Schweizer werben gegen Minarette: Schön einfach, schön blöd

Die Werbe-Kampagnen Alexander Segerts in der Schweiz sind umstritten. Jetzt werben rechte Populisten mit seiner Hilfe gegen den Bau von Minaretten.

Da macht nicht nur die Kuh große Augen: Plakat Segers' in der Schweiz. Bild: reuters

ZÜRICH taz | So viele Emails hat Adel Abdel-Latif seit Jahren nicht in seinem Postfach gefunden. Das letzte Mal vielleicht, als er zum schönsten Schweizer des Jahres gekürt wurde, das war 1996. Oder kurze Zeit später, als er in der ARD-Serie "Marienhof" mitspielte. Inzwischen arbeitet der 38-Jährige als Radiologe in Basel, und wenn ihm fremde Personen Emails schreiben, dann ist es keine Fanpost, sondern hat neuerdings einen anderen Grund.

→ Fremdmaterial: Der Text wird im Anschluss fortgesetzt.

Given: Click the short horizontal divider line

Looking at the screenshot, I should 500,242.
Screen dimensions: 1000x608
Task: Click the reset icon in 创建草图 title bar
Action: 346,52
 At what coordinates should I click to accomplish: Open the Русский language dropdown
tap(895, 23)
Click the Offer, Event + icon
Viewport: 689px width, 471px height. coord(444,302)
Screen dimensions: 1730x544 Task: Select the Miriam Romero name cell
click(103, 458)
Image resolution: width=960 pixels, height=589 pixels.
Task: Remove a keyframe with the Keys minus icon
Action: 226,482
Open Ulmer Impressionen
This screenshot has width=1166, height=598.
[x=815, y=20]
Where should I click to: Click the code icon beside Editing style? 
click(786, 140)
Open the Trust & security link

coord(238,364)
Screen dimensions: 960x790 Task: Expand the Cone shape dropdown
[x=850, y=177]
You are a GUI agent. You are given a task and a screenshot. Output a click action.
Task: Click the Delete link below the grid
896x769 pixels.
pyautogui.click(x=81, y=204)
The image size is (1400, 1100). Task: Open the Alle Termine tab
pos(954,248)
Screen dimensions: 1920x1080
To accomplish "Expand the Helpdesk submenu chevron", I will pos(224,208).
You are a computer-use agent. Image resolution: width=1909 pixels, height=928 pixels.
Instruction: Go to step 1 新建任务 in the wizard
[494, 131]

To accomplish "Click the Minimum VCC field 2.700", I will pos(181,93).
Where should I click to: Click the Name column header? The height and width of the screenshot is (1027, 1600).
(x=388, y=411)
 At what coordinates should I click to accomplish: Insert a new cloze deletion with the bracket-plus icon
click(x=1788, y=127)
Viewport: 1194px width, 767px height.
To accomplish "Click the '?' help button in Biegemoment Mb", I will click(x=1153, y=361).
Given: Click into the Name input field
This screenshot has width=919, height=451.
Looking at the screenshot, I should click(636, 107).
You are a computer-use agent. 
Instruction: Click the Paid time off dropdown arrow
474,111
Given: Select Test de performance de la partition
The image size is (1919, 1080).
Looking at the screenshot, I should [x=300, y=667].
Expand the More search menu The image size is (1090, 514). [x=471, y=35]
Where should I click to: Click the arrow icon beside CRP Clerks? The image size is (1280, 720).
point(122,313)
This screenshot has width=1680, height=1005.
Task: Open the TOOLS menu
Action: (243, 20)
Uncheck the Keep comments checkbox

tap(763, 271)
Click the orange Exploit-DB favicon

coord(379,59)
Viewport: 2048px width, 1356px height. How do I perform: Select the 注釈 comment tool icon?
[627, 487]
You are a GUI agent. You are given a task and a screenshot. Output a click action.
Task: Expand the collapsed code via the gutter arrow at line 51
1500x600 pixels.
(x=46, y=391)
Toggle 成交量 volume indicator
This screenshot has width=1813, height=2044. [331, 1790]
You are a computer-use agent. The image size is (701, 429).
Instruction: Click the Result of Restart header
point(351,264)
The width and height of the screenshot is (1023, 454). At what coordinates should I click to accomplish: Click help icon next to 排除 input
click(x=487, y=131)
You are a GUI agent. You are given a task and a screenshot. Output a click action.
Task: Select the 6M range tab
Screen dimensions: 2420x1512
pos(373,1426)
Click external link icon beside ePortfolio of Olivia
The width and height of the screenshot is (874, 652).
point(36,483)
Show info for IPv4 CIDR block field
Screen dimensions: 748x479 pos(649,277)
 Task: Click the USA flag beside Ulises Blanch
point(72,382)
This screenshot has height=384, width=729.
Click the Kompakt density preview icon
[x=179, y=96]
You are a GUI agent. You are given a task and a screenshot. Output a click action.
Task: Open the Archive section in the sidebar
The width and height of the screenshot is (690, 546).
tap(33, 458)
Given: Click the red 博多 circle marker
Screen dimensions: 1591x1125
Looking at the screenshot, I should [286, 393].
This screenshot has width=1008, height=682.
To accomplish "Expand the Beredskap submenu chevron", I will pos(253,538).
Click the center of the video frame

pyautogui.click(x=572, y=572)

Abdel-Latif stammt väterlicherseits aus Ägypten und ist gläubiger Muslim. Er betet täglich, besucht Gebetshäuser und hat viel Kontakt zu anderen Schweizer Muslimen. In den mehr als 200 Emails, die er in den letzten Tagen bekommen hat, versichern ihm unbekannte Menschen etwas, woran er bisher nicht die geringsten Zweifel hatte: dass er als Muslim in der Schweiz willkommen sei.

Der Grund für die überraschenden Zuschriften sind die Plakate der Anti-Minarett-Initiative. Seit Ende Oktober blickt eine verängstigt aussehende Frau in Burka von Schweizer Werbeflächen, hinter ihr durchbohren raketenähnliche Minaretttürme ein rotes Schweizer Kreuz. Darunter prangt ein fettes "Stopp". Das Ziel der Kampagne ist ein grundsätzliches Verbot von Minaretten in der Schweiz. Hinter dem Vorstoß stehen Mitglieder der rechtspopulistischen Schweizer Volkspartei (SVP), der stärksten politischen Kraft des Landes, und der religiös-orientierten Eidgenössischen Demokratischen Union (EDU).

Schon bevor die Plakate überhaupt hingen, fegte ein Sturm der Entrüstung durch die Schweiz. Verlage diskutierten einen Boykott, die Stadtverwaltungen von Basel, Lausanne und Fribourg verboten die Plakate wegen rassistischer Inhalte und ein Vertreter der UN-Menschenrechtskommission äußerte sich empört über die "erschreckende Plakatkampagne". Selbstverständlich habe er bewusst ein aussagekräftiges Plakat ausgesucht, sagt Ulrich Schlüer, SVP-Nationalrat und Geschäftsführer der Anti-Minarett-Initiative im Gespräch mit der taz. Das Plakat würde genau zum Ausdruck bringen, was die Initiative wolle. Die erhöhte Aufmerksamkeit wertet er als Zeichen dafür, wie gelungen das Plakat sei. "Rassistisch? Das ist doch Unsinn," sagt Schlüer.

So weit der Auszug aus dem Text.